What is autobiographical memory?

100

Slameka & Graf (1978) showed this effect - participants who had to come up with the to-be-remembered information showed better recall than if information is simply passively presented to them.

What is the generation effect?

100

This is the type of consolidation that takes place over minutes or hours.

What is synaptic consolidation?

100

While flashbulb memories do not significantly differ from everyday memories in the accuracy of the details, it does differ in that flashbulb memories show a lack of decline across time for these two qualities of memory.

What are vividness and belief (confidence)?

200

This working memory structure makes the interchange between WM & LTM possible.

What is the episodic buffer?

200

This type of memories are outside of our conscious awareness, and often result without our effort.

What is implicit memory?

200

This is when the context of encoding and retrieval are matched.

What is encoding specificity?

200

During the early stages of memory, the hippocampus replays the neural activity of memory, and enables the formation of connections between various cortical areas - a process called this.

What is reactivation?

200

This explanation for the reminiscence bump involves examining the similarities/differences between the events that have occurred in a person's life and the culturally expected events that are expected to occur at particular times.

What is the cultural life script hypothesis?

300

This effect supports the notion of the phonological loop, and shows reduced memory when rehearsal is paired with repeating irrelevant words.

What is the articulatory suppression effect?

300

This is one of the main procedures used in separating structure of memory - participants have to decide if they have a specific memory for learning the information, or if it just seems familiar.

What is the remember/know procedure?

300

Bower & Winzenz (1970) examined visual imagery using this type of task, where two words are presented together, like boat-tree, and later tested by presenting one of the two words.

What is paired-associate learning?

300

The best supporting evidence for the standard model of consolidation is probably this characteristic.

What is graded amnesia?

300

Presenting this to participants in memory research often leads to a misinformation effect.

What is misleading postevent information (MPI)?

400

Luck & Vogel's more recent research on change detection supports the notion that we can hold about how many items in STM?

What is about 4 (or 4-5) items?

400

This is the loss of episodic detail for memories of long ago events.

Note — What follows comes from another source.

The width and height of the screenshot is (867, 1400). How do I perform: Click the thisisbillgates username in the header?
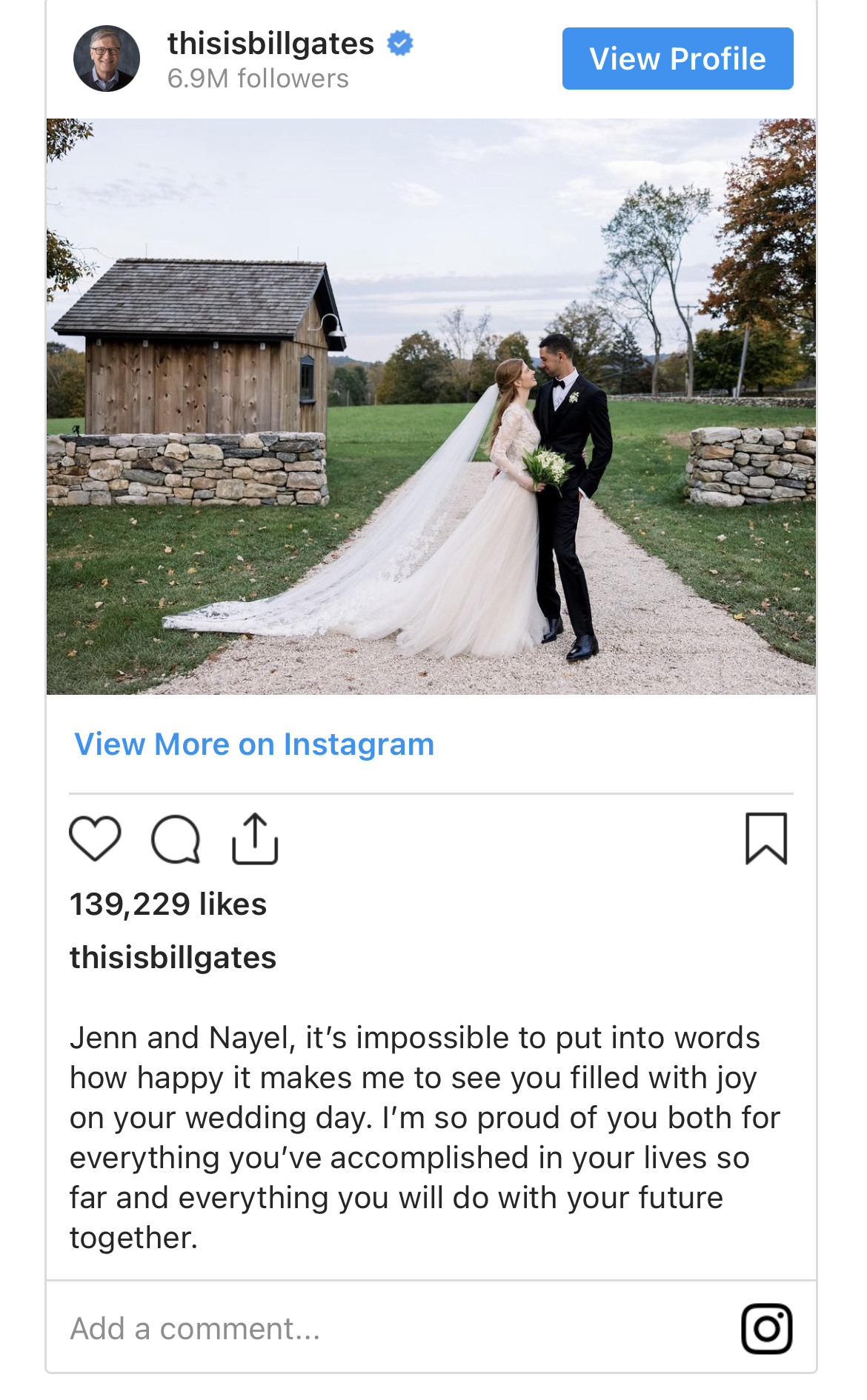(270, 44)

What is semanticization of remote memories?

400

This is the advantage given to utilizing a number of shorter study sessions over a long period of studying.

What is the spacing effect?

400

Nader et al.'s (2000) study on injecting rats with anisomycin showed the importance and power of this process.

What is reconsolidation?

400

This specific example of a source misattribution involves an unconscious plagiarism of others' work.

What is cryptomnesia?

500

This process is responsible for keeping the information in the phonological store from decaying.

What is the articulatory rehearsal process?

500

This hypothesis by Schacter & Addis (2007) posits that episodic memories are extracted and recombined to construct simulations of future events.

What is the constructive episodic simulation hypothesis?

500

In Craik & Lockhart's (1972) study on levels of processing, this is the task condition that resulted in what they called the shallowest processing level.

What is the physical features (or capital letters) condition?

500

Per Sederberg et al. (2011) proposed this - that the context of learning and retrieval is important, and that old contexts can become associated with new memories without changing the context of the new memories (essentially arguing against reconsolidation).

What is the temporal context model (TCM)?

500

This increase in confidence is due to getting positive feedback about your identification of a criminal suspect.

What is the post-identification feedback effect?